0

Here is the basic outline of my application (which connects to a SQlLite DB):

  1. It scans a directory a creates a list of 8-15 different flat files that need to be read.

  2. It identifies the flat file and chooses a generic prepared statement based on the file extension.

  3. It then reads the flat file line by line and adds the prepared statement with the strings having been set to a batch. The batch is executed each 1,000 statements. Some of the files in question have 200,000 lines that need to be read.

  4. Once all files have been inserted in the database (there is a different table for each file type), the program updates a certain column for each table to a common value.

  5. The program creates a new file for each file type and extracts the information in the database to the new file.

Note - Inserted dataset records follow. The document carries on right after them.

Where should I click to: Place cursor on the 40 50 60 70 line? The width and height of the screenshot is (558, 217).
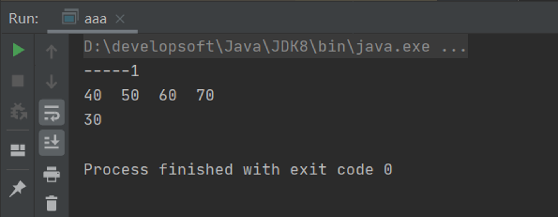click(149, 95)
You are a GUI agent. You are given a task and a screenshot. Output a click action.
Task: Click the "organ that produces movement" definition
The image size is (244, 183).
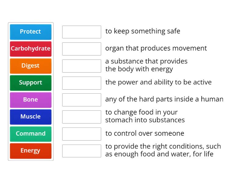(x=156, y=48)
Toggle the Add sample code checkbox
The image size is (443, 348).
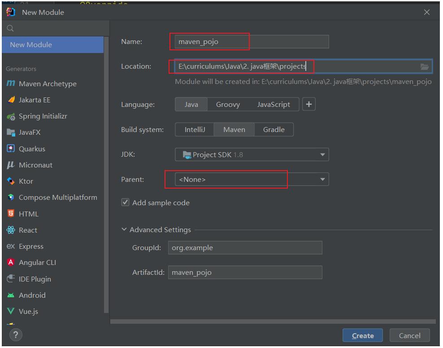pyautogui.click(x=126, y=203)
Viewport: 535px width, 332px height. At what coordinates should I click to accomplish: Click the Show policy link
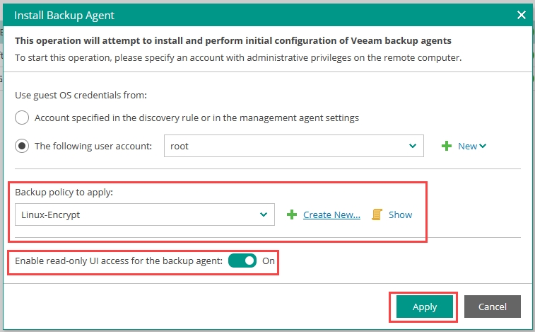tap(400, 215)
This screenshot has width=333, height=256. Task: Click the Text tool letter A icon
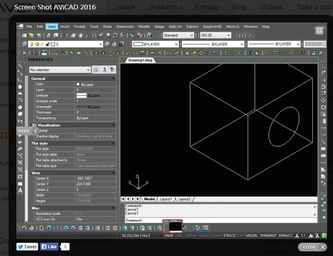click(x=20, y=191)
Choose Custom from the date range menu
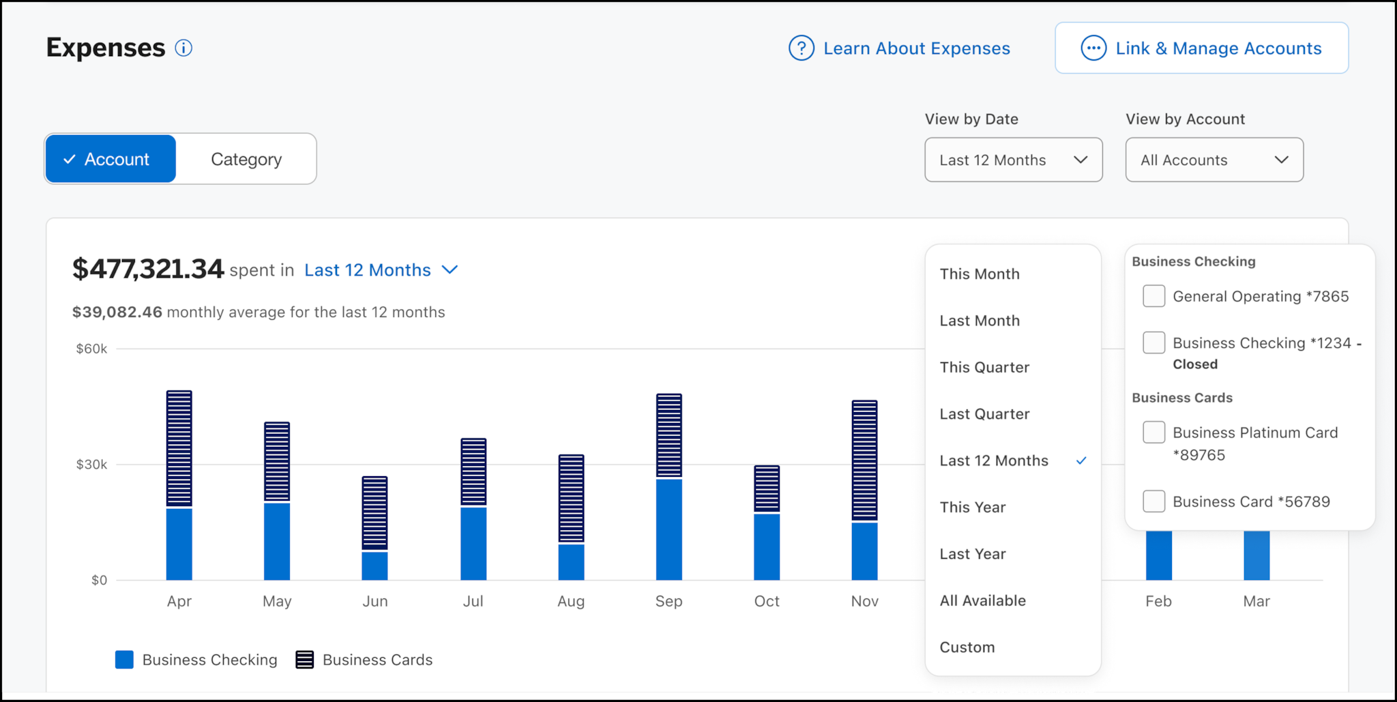The height and width of the screenshot is (702, 1397). click(x=967, y=647)
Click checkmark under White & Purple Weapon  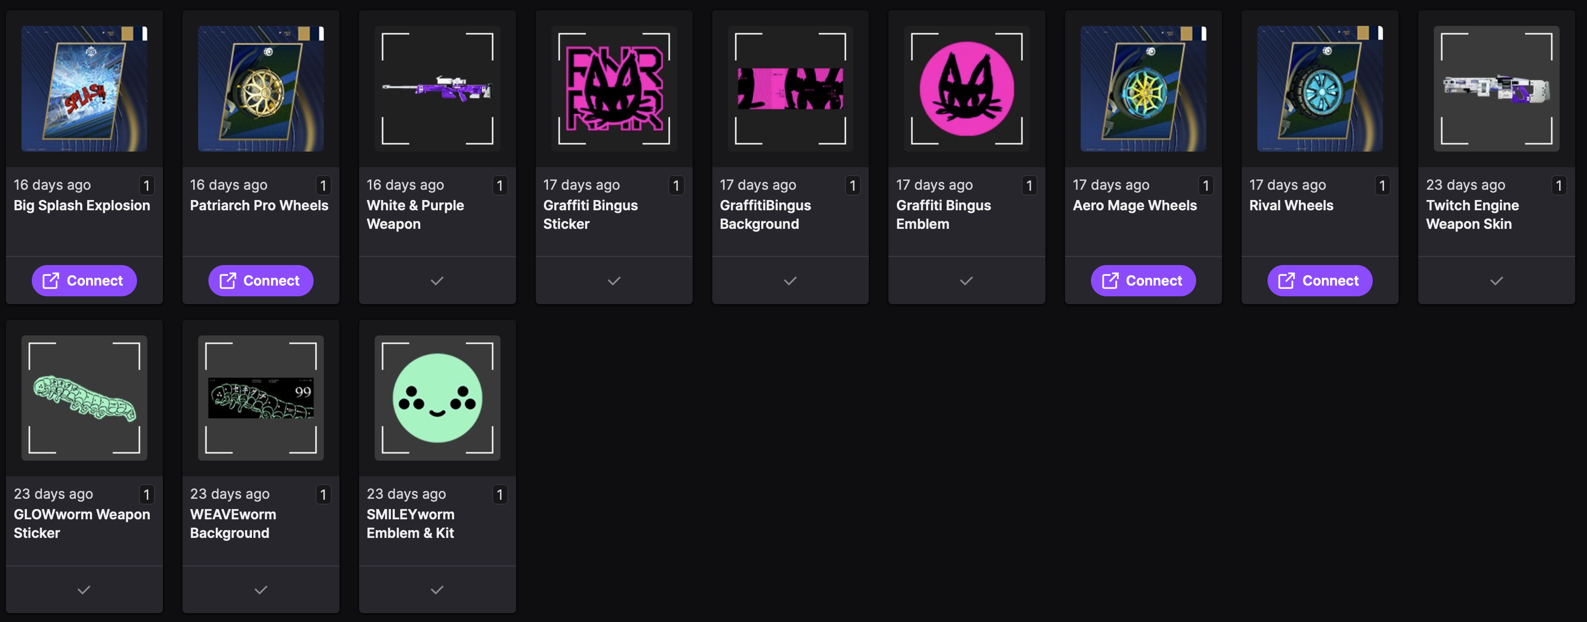437,281
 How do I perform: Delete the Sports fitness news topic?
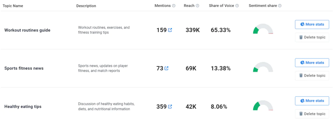pyautogui.click(x=312, y=76)
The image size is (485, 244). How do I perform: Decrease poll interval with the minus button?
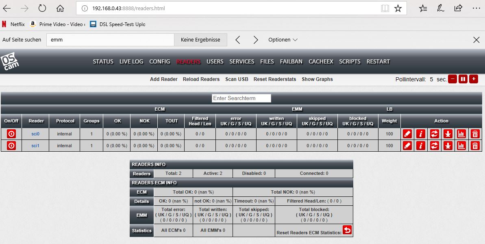pyautogui.click(x=452, y=79)
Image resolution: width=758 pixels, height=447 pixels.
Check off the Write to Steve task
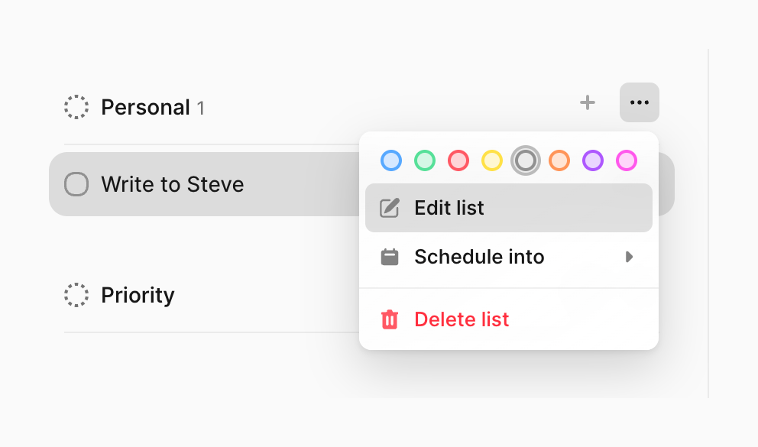pos(76,184)
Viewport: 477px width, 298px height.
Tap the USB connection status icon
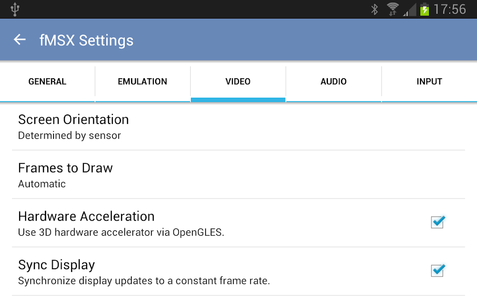(15, 9)
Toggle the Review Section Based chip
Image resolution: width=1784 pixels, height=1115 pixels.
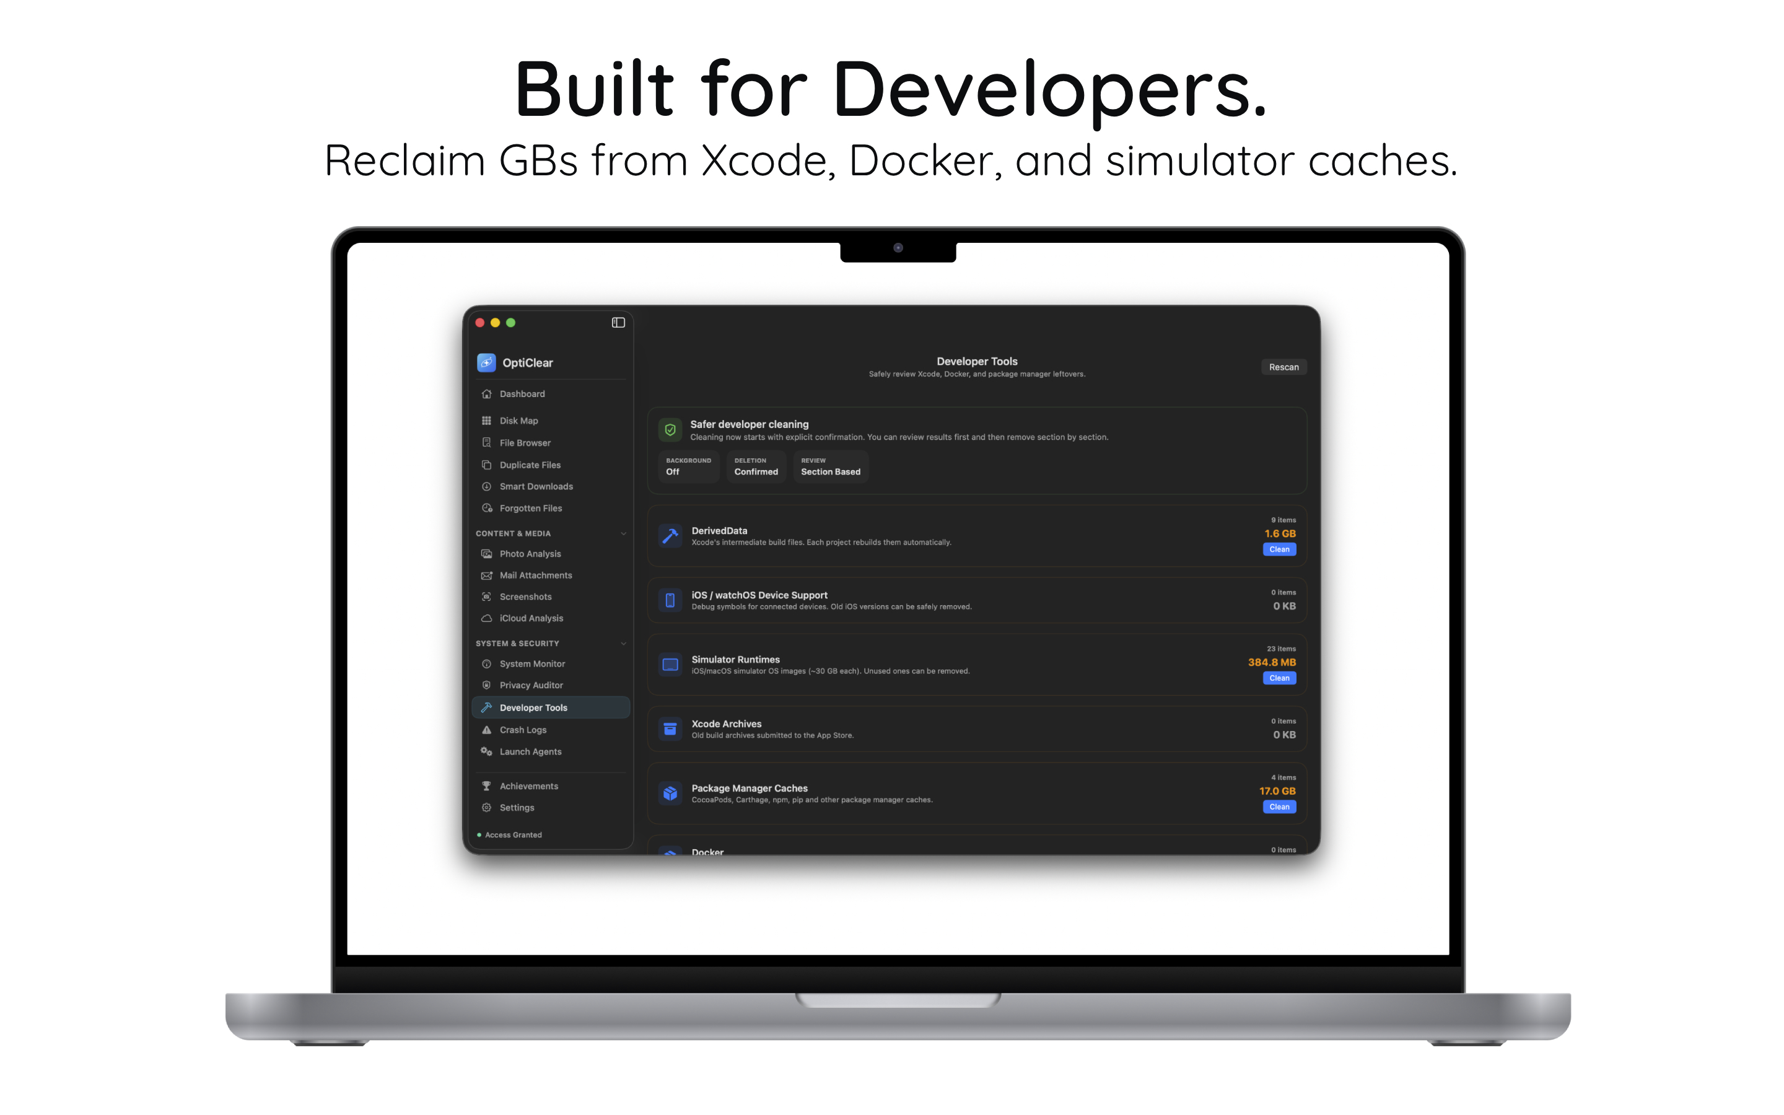pos(830,466)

Currently one run on a directory with about 9 very small files (less than 50 rows) and one very large file (more than 200,000 rows) takes about 1.5 minutes to run. I am hoping to get this faster.

A few first questions:

  1. Should I close and open the database connection for each part of the program (loading, updating, extracting) or leave the connection open and pass it off to each different method.

  2. Should I close the prepared statement after each file that is processed? Or just clear the parameters after each file and close it at the end of method (essentially after all the jobs are loaded)?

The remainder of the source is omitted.